In July 2007 the NYTimes reported that abstinence education was suffering; after experiencing fairly-solid growth in places like Texas (where else?), it seems that despite attending abstinence hug-ins, and Bible readings, teenagers still went home to sleep with one another afterwards. Not because abstinence is bad (quite the contrary, it is the only method that 100% stops the spread of STDs) but because in Texas, abstinence education, by the admittance of abstinence promoting organizations themselves, was not about getting teenagers to abstain, but instead was a foot-in-the-door technique for promoting bigger ‘family’ issues, like opposing abortion and gay marriage.
It was a system doomed to failure. No one likes the bait-and-switch. At the time I remember thinking the campaign would succeed by being honest and not a covert agenda of publicly funded morality education. More importantly, I feared that there would be a backlash and we would see the rate of teenage sex increase – and with it the rates of all the public-health problems associated with it: STDs (including HIV), pregnancy, and unplanned & hurried marriages. But a new report from the CDC shows I may have been overly pessimistic, at least when it comes to pregnancy. Teen pregnancy rates in all the US states are at their lowest level ever reported (70 years) – including Texas.
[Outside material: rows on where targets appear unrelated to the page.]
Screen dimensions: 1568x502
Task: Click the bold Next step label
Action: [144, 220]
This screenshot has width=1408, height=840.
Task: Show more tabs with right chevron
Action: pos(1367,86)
However, teens are still having sex, and more of it – in fact, between 1991 and 2001 the percentage of high-school students who reported they had never had sex dropped from 54.1% to 47.4%. This must mean that teenagers are being more careful about sex despite increased desire (or pressure) to have it. So what caused that?
Some thank MTV, of all places. Pregnancy prevention programs have used the teen-oriented network’s show “16 and Pregnant” as a tool for educating teenage girls about the drawbacks of being a teenager and a mother. Others thank a broader approach to sex education: For example, in 2008, only 4% of Texas school districts had sex-education classes that taught the use of birth-control and other practices as a way to avoid pregnancy (that is, 96% of schools used abstinence-only curriculum). In 2011 25.5% of schools included information beyond abstinence (or what is called abstinence-plus curriculum). We might have to thank the internet and social media – where teens can find and trade knowledge about sex in a non-threatening and peer-accepting way; the drawback here is this information can often be incorrect. Finally, the popularity of the Twilight series and shows like (again) MTV’s “Teen Wolf” that promote abstinence and have popular characters that are virgins must help too.
Whatever the reason the effects are evident: Approximately 80% of both male and female teenagers use birth-control (almost always a condom) during their first sexual experience (from “Teenagers in the United States: Sexual Activity, Contraceptive
Use, and Childbearing, National Survey of Family Growth 2006–2008”, CDC, June 2010).
What I take from all of this – as someone that deals with college-aged teenagers – is that the kids are thinking, which is alright with me!